Even more devastating was the loss of determinism, a belief that went hand in hand with the old materialism. In a Newtonian world where everything is made up of quantifiable particles strictly obeying Newton’s laws of motion, everything is in principle predictable. Theoretically if you knew the position and momentum of every particle, you could apply Newton’s laws to work out both the past and the future of the universe at any point in time. The development of quantum mechanics showed us however that some processes are inherently probabilistic. The probabilities themselves are strictly predictable and deterministic, but the actual behaviour of the particles when measured is impossible to determine with certainty.

Fast forward to the modern day and our understanding of the innermost workings of the world are nothing like that of the old materialism.
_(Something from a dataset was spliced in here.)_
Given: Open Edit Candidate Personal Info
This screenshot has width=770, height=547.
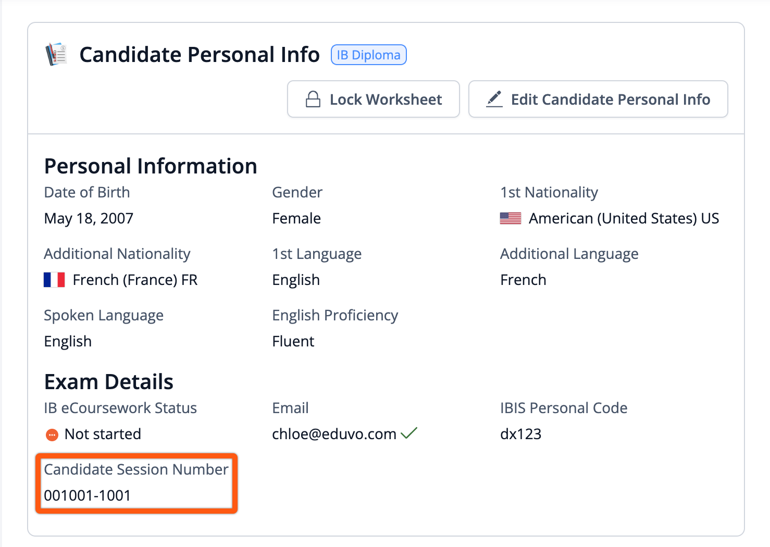Looking at the screenshot, I should click(598, 99).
We have no such thing as solid matter constituting everything. Instead we have quantum fields in space which can create new particles and annihilate them just as easily, and systems which are fundamentally unpredictable. It’s easy to see from this why the public have gotten the impression that materialism is dead and that science is discovering that it cannot explain everything with absolute precision.

Quantum foam, the barrier between General Relativity and Quantum ...
The “Quantum Foam” is very far from our intuitive picture of matter as little billiard balls, but is there any reason it can’t serve as the mechanical framework that can explain all things?

But people infer from this death of the old materialism that the current entities of theoretical physics – whether they be strings, quantum fields, or energy – are not sufficient to describe everything in the universe. This belief does not have support. There is nothing in our current understanding of physics that demands the existence of some “immaterial” entity to explain the origin and nature of reality. History has repeated itself. The old definition of materialism has been replaced with a new one. Whether it’s appropriate to still call it materialism is up for debate, but to claim that science is verifying the existence of things that lie outside its remit is a claim without convincing evidence.